I promised myself last Friday I would go back and see on my day off (yesterday) before I set off to my Bulgarian home today.
There is a very busy Friday market near parts of Al Thama which made approaching part of Thama very difficult hence my need to return.
cormorants at Al Thama, Dec 22
I am glad I did go because it cleared up some misconceptions I had had. For example when I blog on Al Thama earlier this week I had said that the island where little tern, kentish plover and black winged stilt bred had been re-landscaped. Well given that I could walk on to the island via the narrow causeway I found that only a small amount had been flatten probably by lorry movements but that 90% is still natural. Without disturbance those birds could breed again.
There is a picture of the island below:
natural island in one of the Al Thama lakes
Yesterday's section of the Al Thama complex had more birds than that visited on Friday although the whole complex is in need of replanting (or allowing nature to re-grow) very quickly.
There were at least 50 cormorant. Of course, these may be some of the same cormorant that I saw and blogged about at near-by Buduzeera a couple of weeks ago.
grey heron flying over Al Thama
The biggest surprise for me was the sight of 40 or so grey heron. This solved another mystery for me. Two months ago i saw many grey heron at Ain Azziana and Deryanah but they had mostly disappeared. I had speculated that they had dispersed or moved south.
The few I had seen were usually sheltering in reeds. This shouldo have been a clue to me. It looks like in full winter they prefer slightly inland sites like Al Thama possibly because they are less exposed. The numbers at Al Thama lead meto conclude there are as many in the Benghazi area as in late September and October.

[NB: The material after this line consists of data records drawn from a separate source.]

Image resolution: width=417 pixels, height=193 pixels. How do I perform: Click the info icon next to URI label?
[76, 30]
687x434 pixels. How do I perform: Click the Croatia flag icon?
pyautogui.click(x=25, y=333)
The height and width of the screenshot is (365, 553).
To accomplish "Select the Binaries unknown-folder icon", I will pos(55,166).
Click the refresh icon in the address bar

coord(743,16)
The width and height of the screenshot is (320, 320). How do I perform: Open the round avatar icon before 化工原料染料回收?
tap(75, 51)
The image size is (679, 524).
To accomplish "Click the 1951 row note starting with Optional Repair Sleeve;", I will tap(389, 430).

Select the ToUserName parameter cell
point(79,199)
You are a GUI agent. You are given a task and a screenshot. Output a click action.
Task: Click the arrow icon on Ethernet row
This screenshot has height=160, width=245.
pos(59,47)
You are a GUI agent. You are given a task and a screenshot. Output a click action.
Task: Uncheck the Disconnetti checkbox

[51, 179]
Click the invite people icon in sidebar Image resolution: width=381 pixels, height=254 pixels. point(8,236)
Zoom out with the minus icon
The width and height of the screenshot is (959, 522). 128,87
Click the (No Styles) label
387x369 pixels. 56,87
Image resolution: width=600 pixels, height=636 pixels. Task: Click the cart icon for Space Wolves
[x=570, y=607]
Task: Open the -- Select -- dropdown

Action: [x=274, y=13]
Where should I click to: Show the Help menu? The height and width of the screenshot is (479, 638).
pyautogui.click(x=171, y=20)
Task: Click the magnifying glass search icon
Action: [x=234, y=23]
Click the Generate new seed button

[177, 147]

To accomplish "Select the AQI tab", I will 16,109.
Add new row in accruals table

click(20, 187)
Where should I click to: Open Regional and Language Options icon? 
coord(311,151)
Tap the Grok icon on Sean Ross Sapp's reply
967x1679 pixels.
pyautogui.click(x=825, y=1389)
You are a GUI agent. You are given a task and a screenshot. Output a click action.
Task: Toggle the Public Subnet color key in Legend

grey heron and cormorant on natural island
If you look carefully at the grey heron in the above photo you can see that two are stained (in the middle and at the back). One may be the bird (then at Ain Azzziana) that I blogged about in October. If so, s/he has survived. The worrying thing is there are definitely two affected birds.
black necked grebe
There were several yellow legged gull as well as black headed gull around. The population of black necked grebe continues to increase though the numbers in north east Libya appear much less than in north west Libya (which I saw last winter).
There were precoius few waders. This was just like in the other part of Al Thama visited on Fridday and very unlike the situation at Al Thama before the renovation work began.
I'd like to say a few words about the land birds. These are mostly those who like rocky ground - notably stonechat and black redstart. Though I did see my first flock of spanish sparrow in the city. This bird certainly roams in winter. I only see house sparrow in summer.
stonechat, Al Thama
I have noticed that I don't see many stonechat in their non-breeding plumage anymore. Some birds seem to be getting ready for spring already.
black redstart, Al Thama
The black redstart are still mostly in winter plumage.
The shortest day has been and gone. The spring passage will be upon us before we know it.